Thinking outside the box to pair services naturally accessed on mobile devices with a streamlined consumer payment experience is now imperative for success, as innovators Impulsepay have demonstrated through the use of the Payforit Scheme to open up new niche verticals such as WiFi access on Virgin trains, and premium access features on leading room site website,

With the imminent launch of Payforit 4.1 due to bring a seamless charge to mobile billing experience to the exploding Gaming App market (worth $70 billion worldwide), this could well be the next success story.

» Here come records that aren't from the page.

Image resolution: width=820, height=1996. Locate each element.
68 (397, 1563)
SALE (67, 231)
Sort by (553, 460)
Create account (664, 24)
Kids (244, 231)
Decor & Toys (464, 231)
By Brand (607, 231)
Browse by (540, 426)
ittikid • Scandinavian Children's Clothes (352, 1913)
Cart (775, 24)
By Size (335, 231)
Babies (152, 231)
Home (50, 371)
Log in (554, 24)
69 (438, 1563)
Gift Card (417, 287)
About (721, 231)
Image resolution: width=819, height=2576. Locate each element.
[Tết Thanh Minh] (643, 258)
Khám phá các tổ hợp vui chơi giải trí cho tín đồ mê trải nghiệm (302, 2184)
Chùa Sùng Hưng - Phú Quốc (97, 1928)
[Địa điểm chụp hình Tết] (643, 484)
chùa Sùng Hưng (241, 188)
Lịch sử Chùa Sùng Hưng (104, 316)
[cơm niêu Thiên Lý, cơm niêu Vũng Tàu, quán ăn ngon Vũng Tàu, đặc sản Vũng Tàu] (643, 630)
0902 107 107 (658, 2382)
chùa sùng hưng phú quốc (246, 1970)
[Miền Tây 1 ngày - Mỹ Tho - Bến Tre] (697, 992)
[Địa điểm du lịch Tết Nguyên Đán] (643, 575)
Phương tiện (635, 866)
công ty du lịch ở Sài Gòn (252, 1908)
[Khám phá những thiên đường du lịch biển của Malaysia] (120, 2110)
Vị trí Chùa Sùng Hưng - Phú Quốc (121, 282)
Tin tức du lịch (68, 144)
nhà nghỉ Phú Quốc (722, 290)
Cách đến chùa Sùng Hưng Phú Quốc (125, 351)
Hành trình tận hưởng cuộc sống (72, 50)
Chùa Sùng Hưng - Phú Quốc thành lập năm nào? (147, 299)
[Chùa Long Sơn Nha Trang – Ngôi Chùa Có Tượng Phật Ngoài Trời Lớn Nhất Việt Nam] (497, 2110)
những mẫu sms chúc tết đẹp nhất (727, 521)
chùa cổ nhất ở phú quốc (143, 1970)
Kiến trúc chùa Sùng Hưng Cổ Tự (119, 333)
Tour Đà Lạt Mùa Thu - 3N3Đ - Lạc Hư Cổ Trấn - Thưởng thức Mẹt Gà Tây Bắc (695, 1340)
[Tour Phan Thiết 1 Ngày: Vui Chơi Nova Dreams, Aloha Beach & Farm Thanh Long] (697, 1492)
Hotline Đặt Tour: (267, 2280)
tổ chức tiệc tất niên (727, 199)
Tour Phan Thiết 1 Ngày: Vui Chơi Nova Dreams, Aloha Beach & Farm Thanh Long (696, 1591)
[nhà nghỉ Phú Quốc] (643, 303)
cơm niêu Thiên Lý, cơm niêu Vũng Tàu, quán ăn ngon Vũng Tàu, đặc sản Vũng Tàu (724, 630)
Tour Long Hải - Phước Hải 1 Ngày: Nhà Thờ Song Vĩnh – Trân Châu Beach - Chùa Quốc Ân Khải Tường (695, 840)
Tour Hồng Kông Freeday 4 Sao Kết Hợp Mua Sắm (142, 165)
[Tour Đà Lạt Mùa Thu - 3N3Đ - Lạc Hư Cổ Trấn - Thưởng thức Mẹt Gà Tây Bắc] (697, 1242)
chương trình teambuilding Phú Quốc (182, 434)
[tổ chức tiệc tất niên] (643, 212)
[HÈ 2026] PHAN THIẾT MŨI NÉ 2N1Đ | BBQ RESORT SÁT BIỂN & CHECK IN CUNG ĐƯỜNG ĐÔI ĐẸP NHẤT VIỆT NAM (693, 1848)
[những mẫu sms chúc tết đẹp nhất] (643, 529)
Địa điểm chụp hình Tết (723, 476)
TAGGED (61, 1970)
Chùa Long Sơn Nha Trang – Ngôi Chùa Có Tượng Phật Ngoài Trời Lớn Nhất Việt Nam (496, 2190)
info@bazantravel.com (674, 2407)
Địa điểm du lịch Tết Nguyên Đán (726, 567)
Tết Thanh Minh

There is work underway to stabilise the market, continue collective discussions with mobile networks and open discussions with App Stores, regulators; and market players in different verticals. The full degree of success relies upon all providers joining AIME; strengthening the collective industry voice and speeding up the pace of change. This support is not about philanthropy; members stand to gain and it can be no accident that the leading industry successes are being driven by AIME members.